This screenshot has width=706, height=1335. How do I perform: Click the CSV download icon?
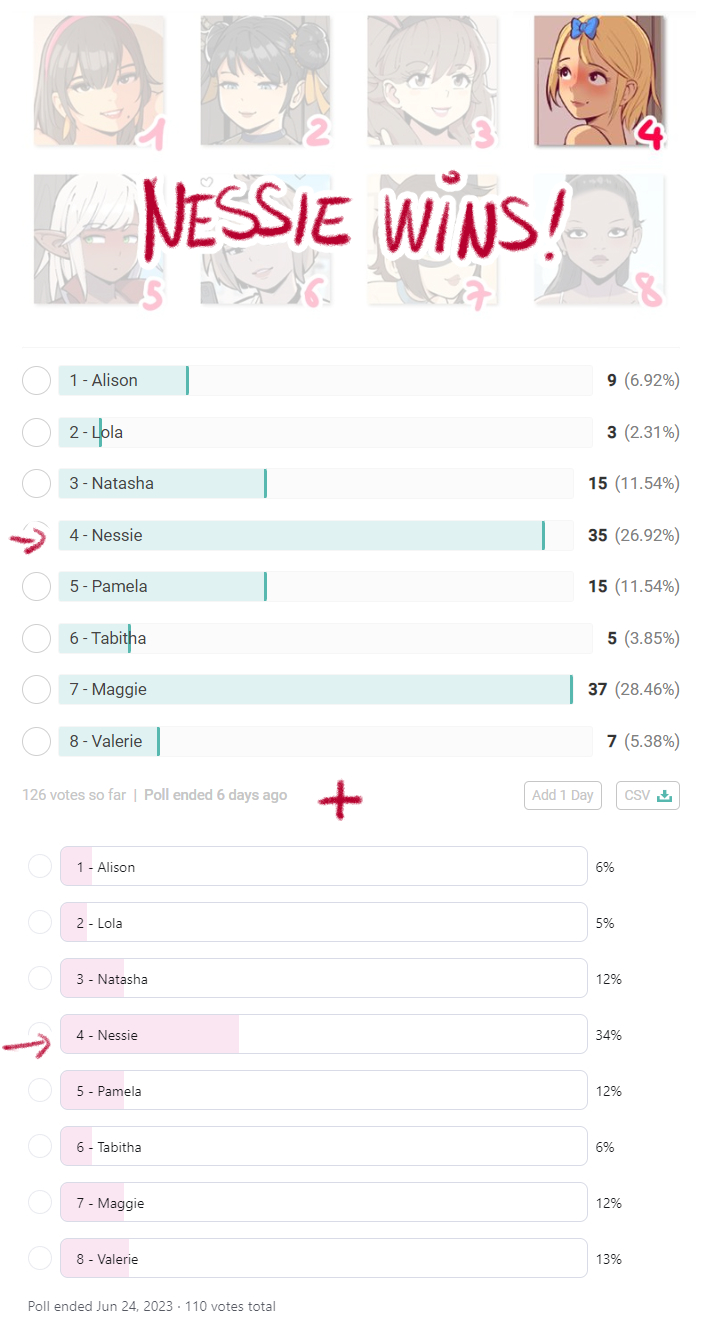[664, 796]
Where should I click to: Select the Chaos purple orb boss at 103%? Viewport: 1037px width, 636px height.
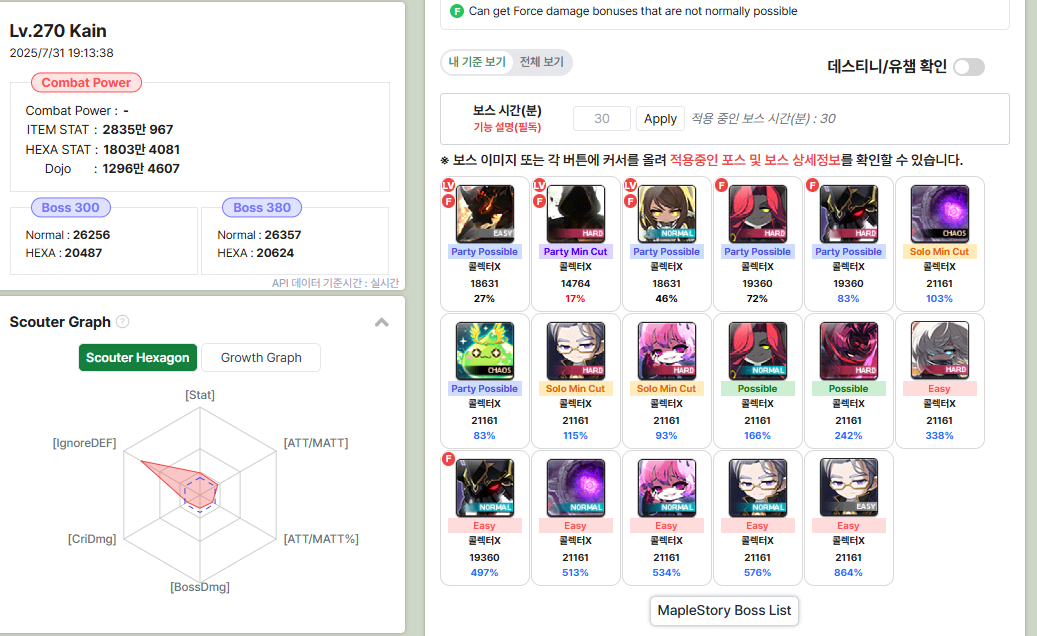940,214
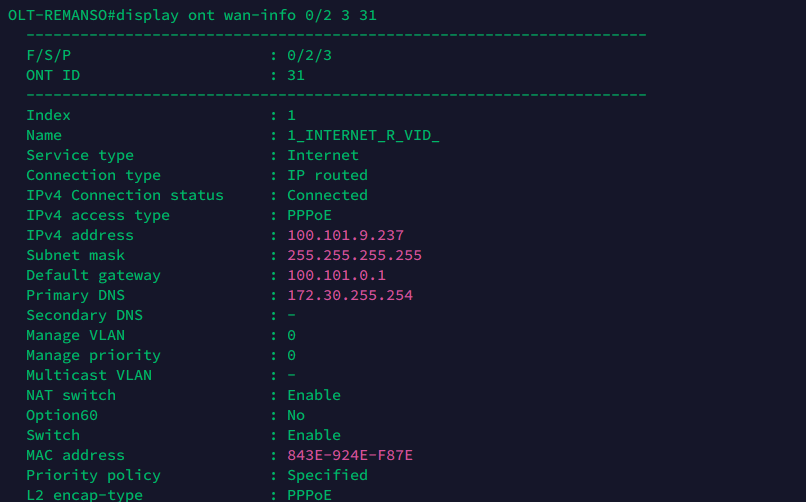Click the IPv4 Connection status value Connected

pos(327,195)
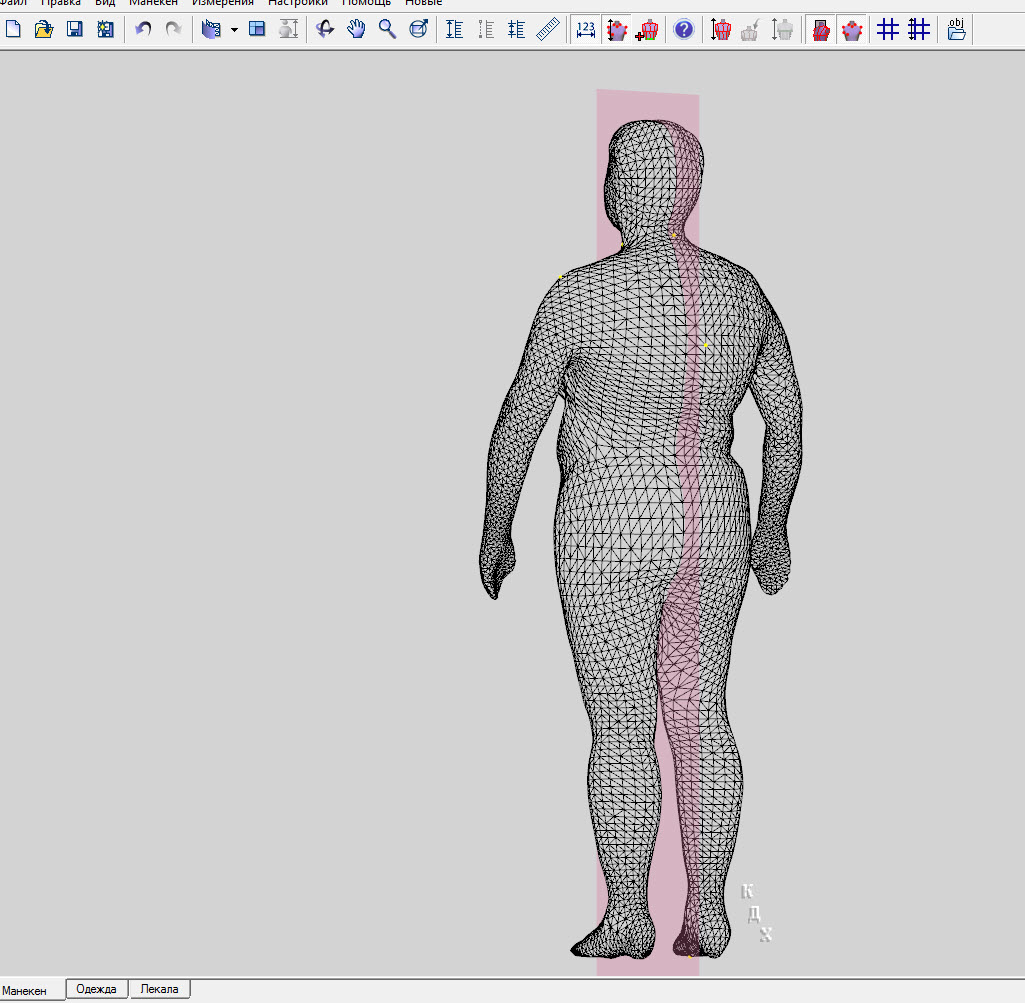1025x1003 pixels.
Task: Click the yellow point on mannequin's back
Action: [705, 346]
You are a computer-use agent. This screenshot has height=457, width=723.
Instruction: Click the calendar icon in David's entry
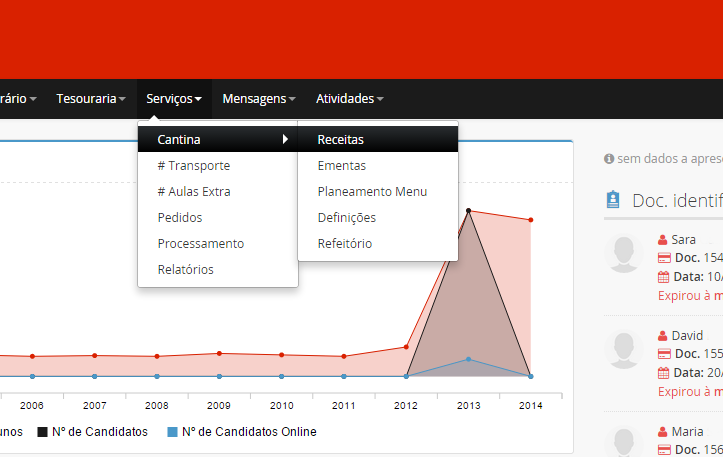[663, 373]
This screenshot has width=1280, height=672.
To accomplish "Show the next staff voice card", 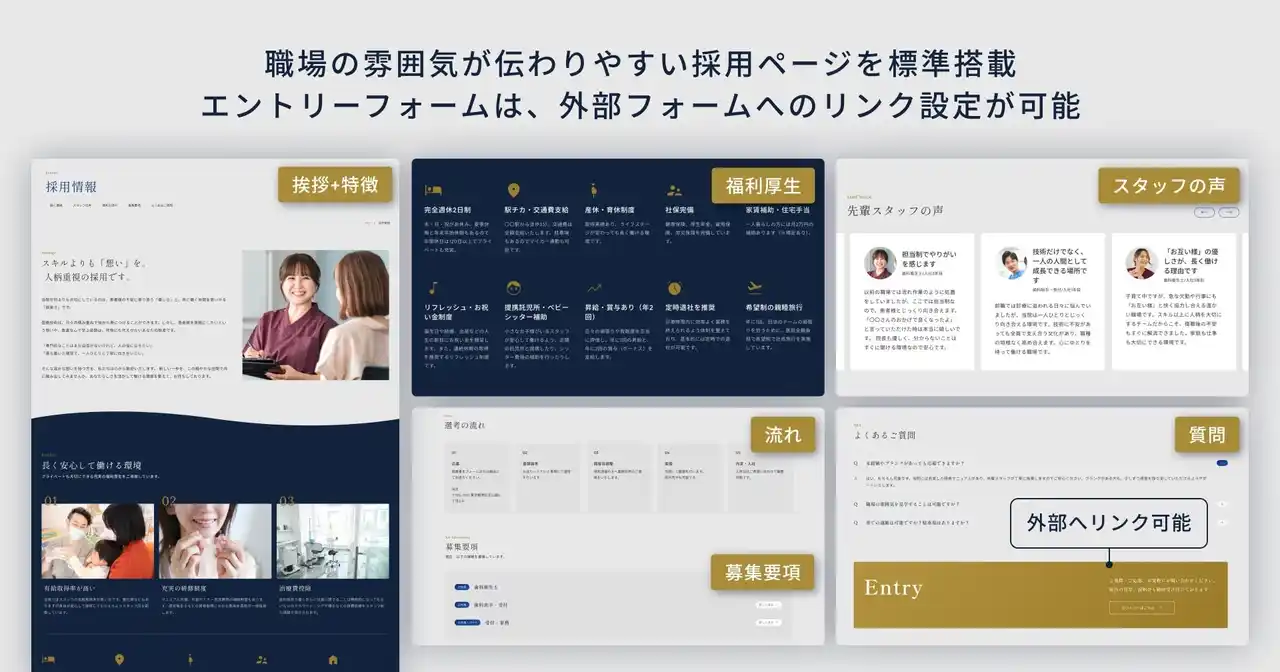I will click(x=1229, y=212).
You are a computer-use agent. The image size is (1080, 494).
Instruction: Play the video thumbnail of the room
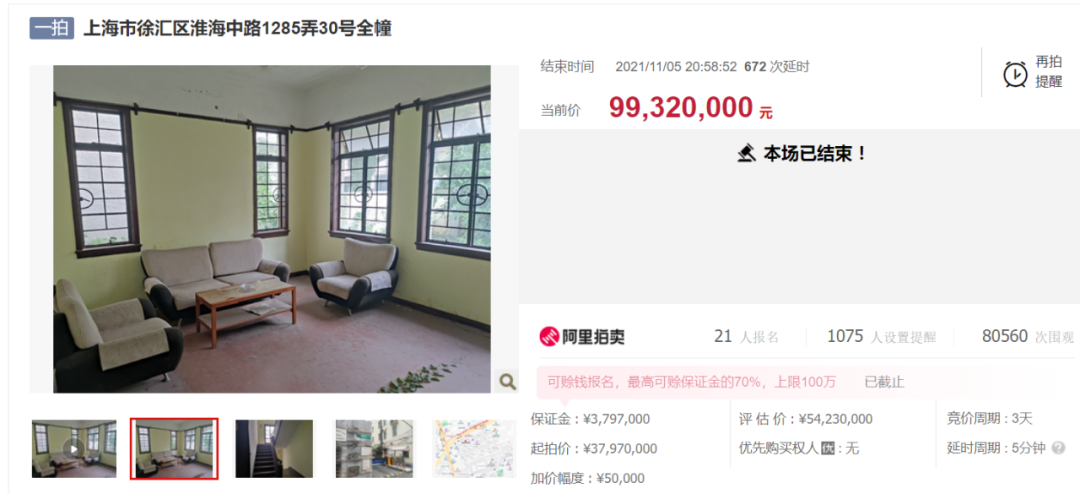tap(74, 449)
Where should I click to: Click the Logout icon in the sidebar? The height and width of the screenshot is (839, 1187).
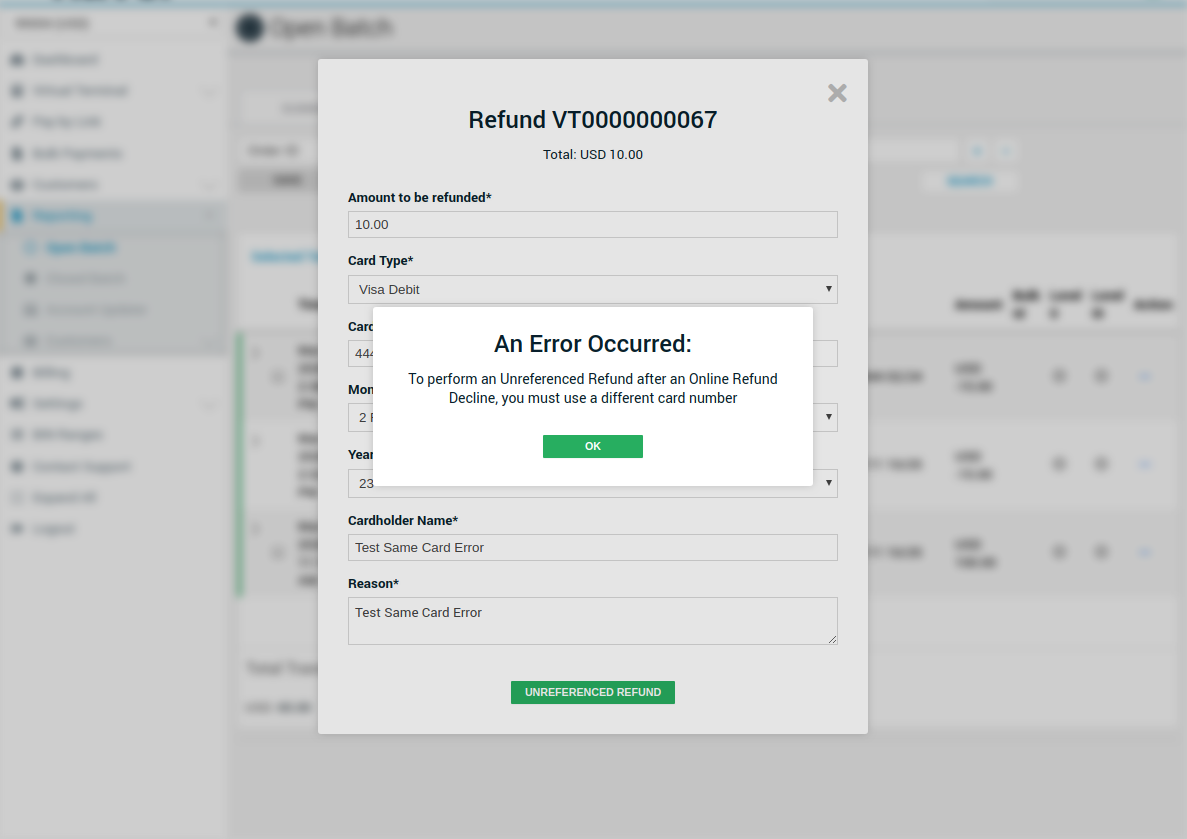[x=16, y=529]
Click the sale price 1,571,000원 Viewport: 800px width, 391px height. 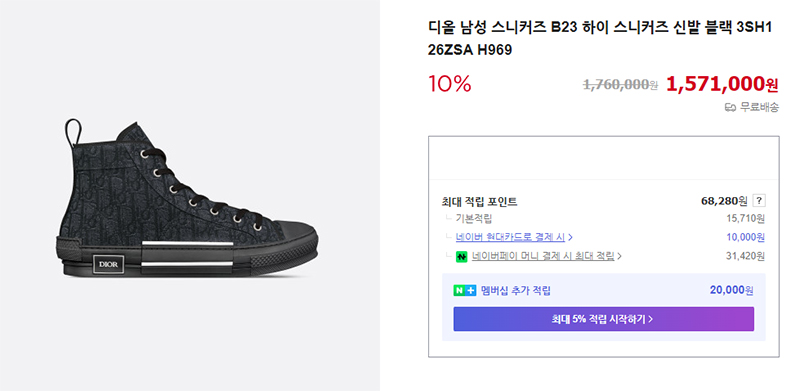[722, 84]
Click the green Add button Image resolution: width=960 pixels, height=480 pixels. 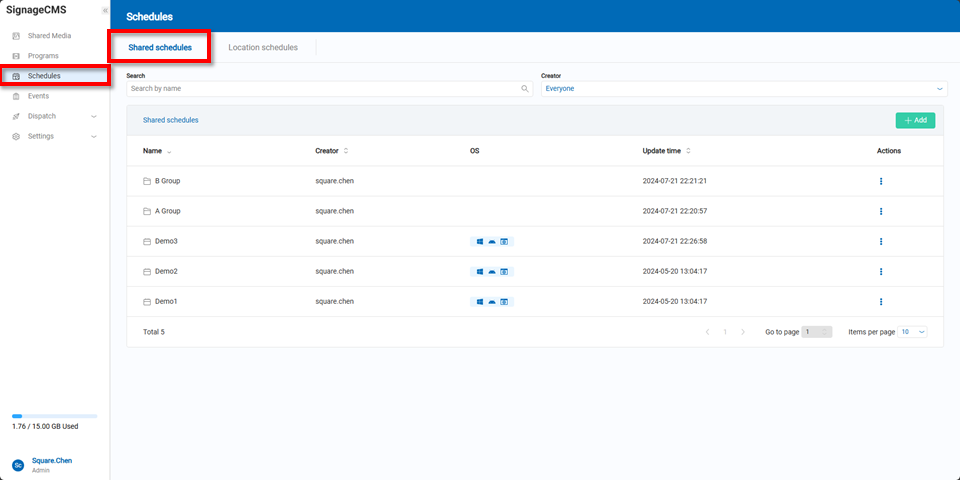tap(915, 120)
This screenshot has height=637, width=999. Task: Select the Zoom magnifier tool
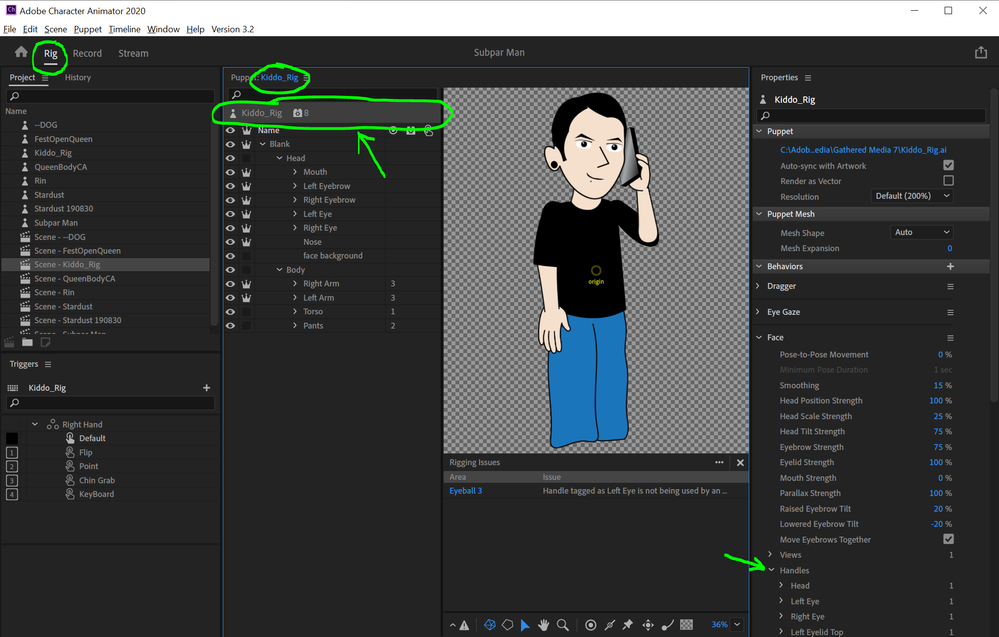[563, 625]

§ **REQUIRED ACTION**: How many of the lines above include the string "agent"? Answer with the number only.

§ **RESPONSE AREA**: 2